# Barsch - Sahne - Gratin



## 42er barsch (4. November 2012)

Was leckeres mal auf die schnelle ? 
 Kein problem !! 

 Küchenfertige Barschfilets ( sowas hat man immer eingefroren, ich zumindest #6 ) mit salz und Pfeffer a.d. Mühle würzen. 








 Diese dann in einer feurfesten Form ( Jena-Form ) schichten. 








 Man möge mir verzeihen aber: 
 .....-FIX für LACHS-SAHNE-GRATIN nach Anleitung anrühren und über die vorbereiteten Filets giessen. 








 Im Backofen bei 200° ca.25-30min zugedeckt garen. Zehn min. vor Ende der Garzeit den Deckel abnehmen und gratinieren. 

 Mit Petersilienkartoffeln anrichten. 










 GUTEN APPETIT 

Gruss 42er Barsch


----------



## FisherMan66 (4. November 2012)

*AW: Barsch - Sahne - Gratin*

Sieht lecker aus. 
Danke für die Anregung #6

Das "Sägemehl-Fix" lässt sich zum Glück auch individuell ersetzen


----------



## Angler9999 (4. November 2012)

*AW: Barsch - Sahne - Gratin*

Ich mache die Kartoffeln gleich mit rein. Manchmal auch Champignongs Oder Succhini. 

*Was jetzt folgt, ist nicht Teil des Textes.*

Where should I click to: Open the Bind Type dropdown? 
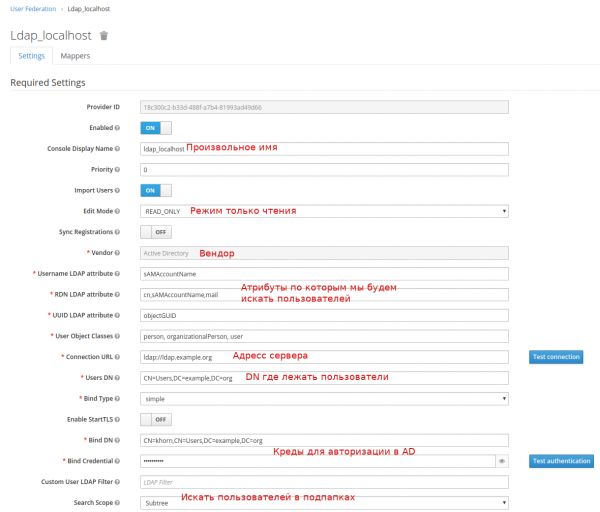[325, 398]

Heute gibt es Dorschpfanne Gratin.....


----------



## ohneLizenz (5. November 2012)

*AW: Barsch - Sahne - Gratin*

moin moin

lecker , mache mir das auch dann

bin demnaechst in mueritz da gibt es grosse barsche zu angeln


----------



## Sten Hagelvoll (5. November 2012)

*AW: Barsch - Sahne - Gratin*



42er barsch schrieb:


> Man möge mir verzeihen aber:
> .....-FIX für LACHS-SAHNE-GRATIN nach Anleitung anrühren und über die vorbereiteten Filets giessen.




Man möge mir verzeihen, aber: Schade um die Barschfilets. Damit "erschlägt" man ja quasi den köstlichen Fisch ein zweites Mal.


----------



## ehrwien (5. November 2012)

*AW: Barsch - Sahne - Gratin*

hört sich trotzdem lecker an #6

wird mal ausprobiert!


----------



## HerrHamster (11. November 2012)

*AW: Barsch - Sahne - Gratin*



Sten Hagelvoll schrieb:


> Man möge mir verzeihen, aber: Schade um die Barschfilets. Damit "erschlägt" man ja quasi den köstlichen Fisch ein zweites Mal.



Wie machst du denn Barsch?


----------



## Dav!d (10. Februar 2013)

*AW: Barsch - Sahne - Gratin*

Das sieht echt super lecker aus!


----------